REVIEW: Flee (2021)

Animated documentary telling the true story of Amin, who arrived as an unaccompanied minor in Denmark from Afghanistan. Today, at 36, he is a successful academic and there’s talk of marriage between him and his long-time boyfriend. In a series of conversations with a close school friend, Amin finally tells his secrets that he has been hiding for over 20 years.

I don’t think I’ve ever seen an animated documentary before and I think the two elements really complimented each other. The animation is so good that when there is a little real news footage scattered throughout the film it’s almost jarring, though it does help to drive home certain points or atrocities, giving the real news story to back up Amin’s accounts. What’s really striking about the animation is how the style changes when Amin is deep in a memory or is thinking what could’ve happened. Instead of the colours and neat lines it becomes dark and almost as if it’s in charcoal. These abstract and often faceless images highlighted the fear and darkness Amin and his family faced.

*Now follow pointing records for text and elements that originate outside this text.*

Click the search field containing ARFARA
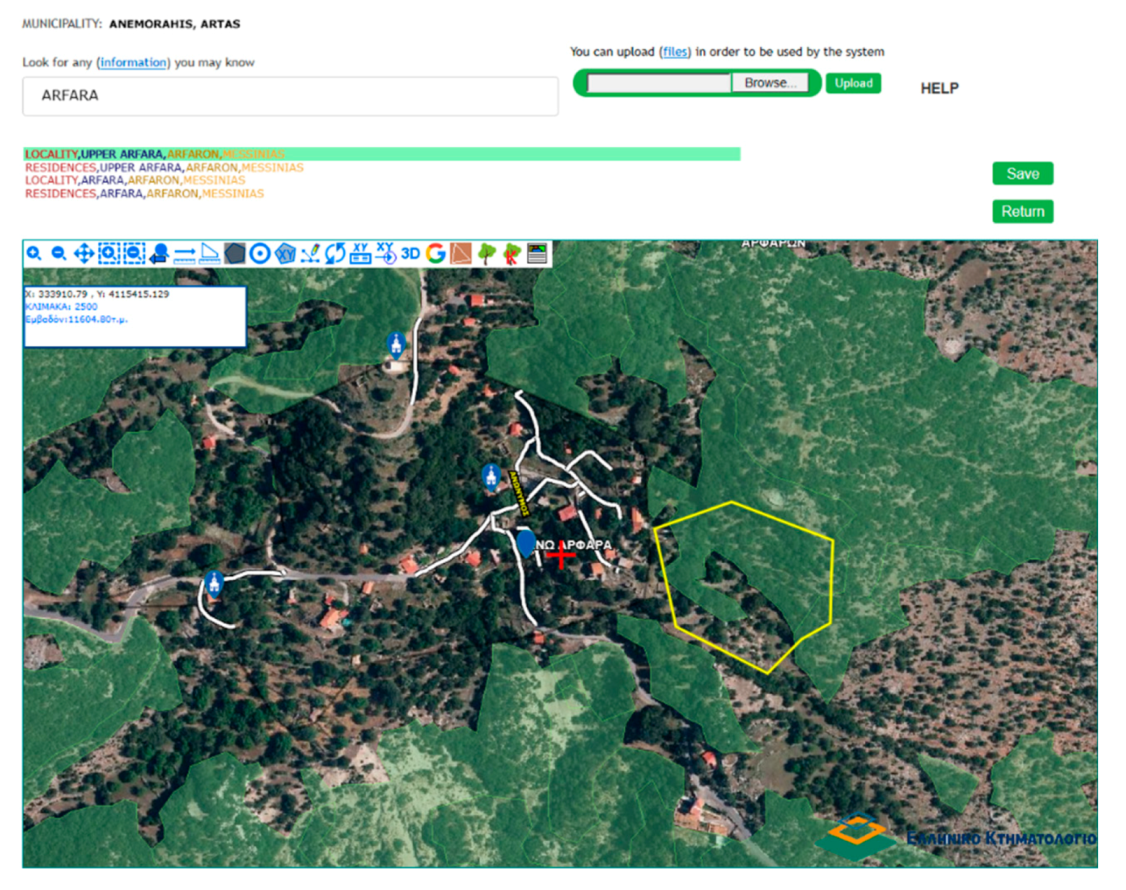Image resolution: width=1126 pixels, height=890 pixels. (290, 97)
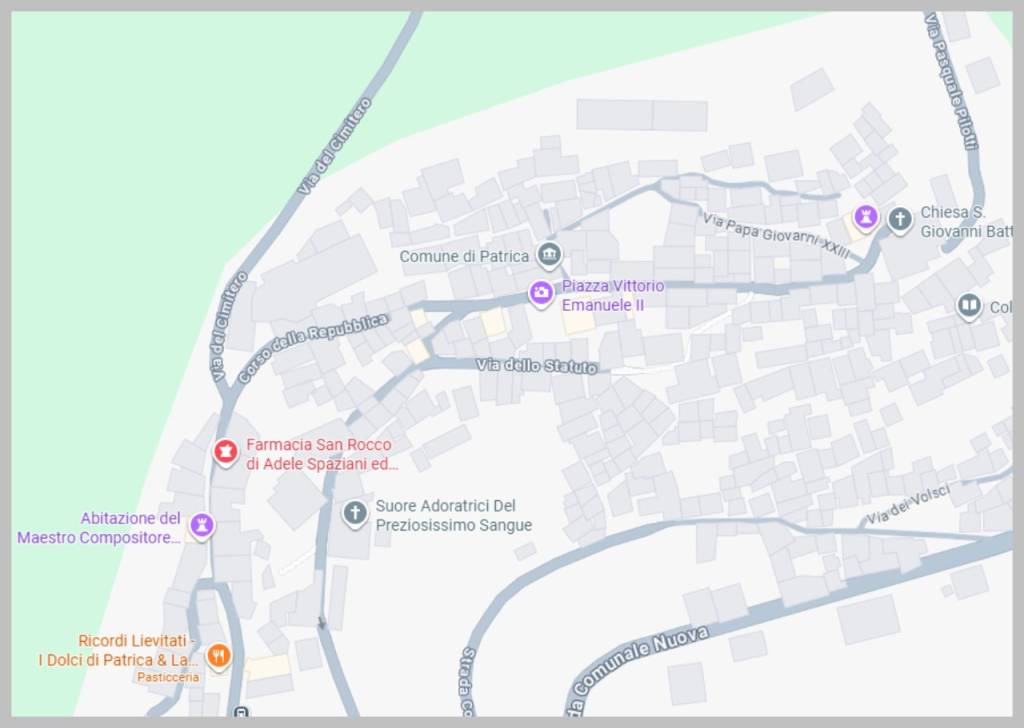Select the Corso della Repubblica street label
The width and height of the screenshot is (1024, 728).
point(313,348)
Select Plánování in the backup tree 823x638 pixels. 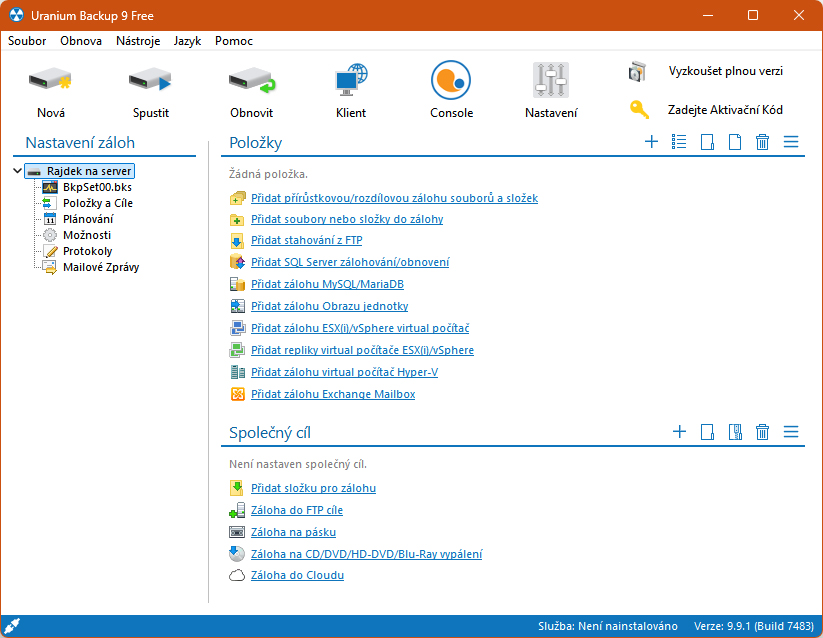click(88, 219)
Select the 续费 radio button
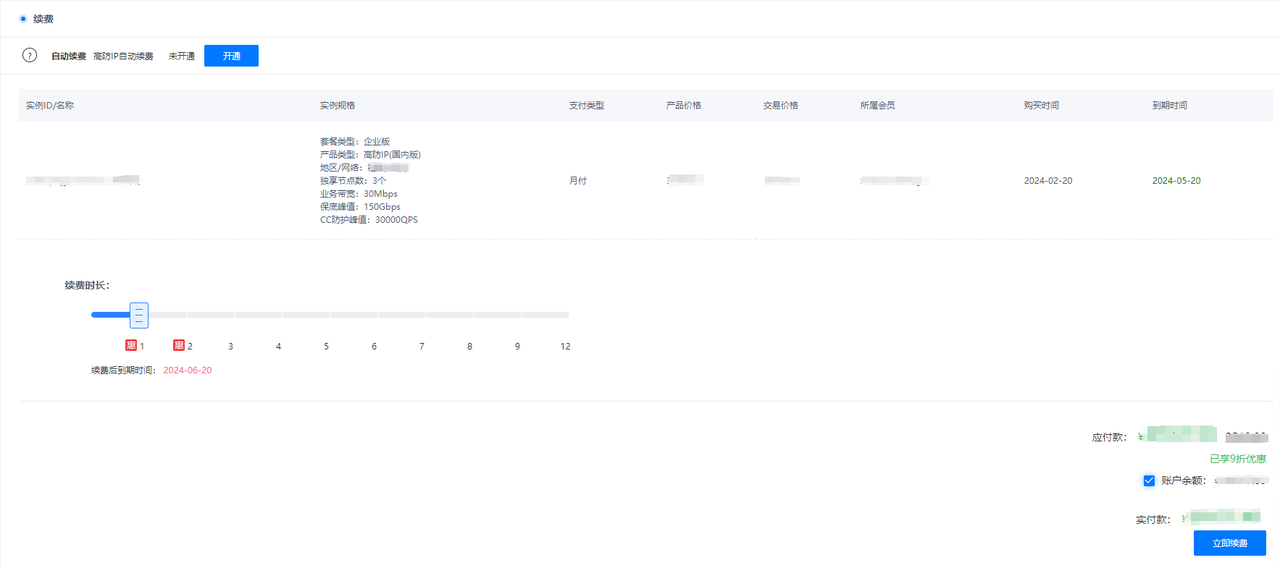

With the music and the animation, Flee manages to be bother beautiful and haunting at the same time. The things Amin saw and went through are more often horrible than not, but there are some moments of fun for him in his childhood, even when things look bleak. The animation and music captures that duality of life incredibly well.

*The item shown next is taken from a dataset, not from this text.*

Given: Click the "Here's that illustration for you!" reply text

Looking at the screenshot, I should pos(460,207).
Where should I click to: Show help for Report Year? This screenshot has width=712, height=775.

I think Flee is the kind of film that would be a good way to show children what a lot of refugees can go through in the hopes of keeping with their family and being safe. The corruption of the police and greed of the traffickers are clear – at one point it is heavily hinted at that a young woman would be raped by Russian police as she didn’t have any money or valuables for them to take, so they had to make her pay for not having the correct papers somehow.

Flee shows how quickly a person’s life can change. Amin and his family were all normal, living happy lives until things changed in Afghanistan. His father was arrested, never seen again, and eventually he, his mother and older brother and sisters had to flee to Moscow, with the hope of making it to Sweden where another older sibling lived.

Flee is thought-provoking and equally devastating and hopeful. Amin has gone through so much but has managed to make a life for himself, with a man he loves. That’s another aspect of Amin’s life that he struggled with, being gay and from a culture where it was not talked about or even seen to be a thing. 4/5.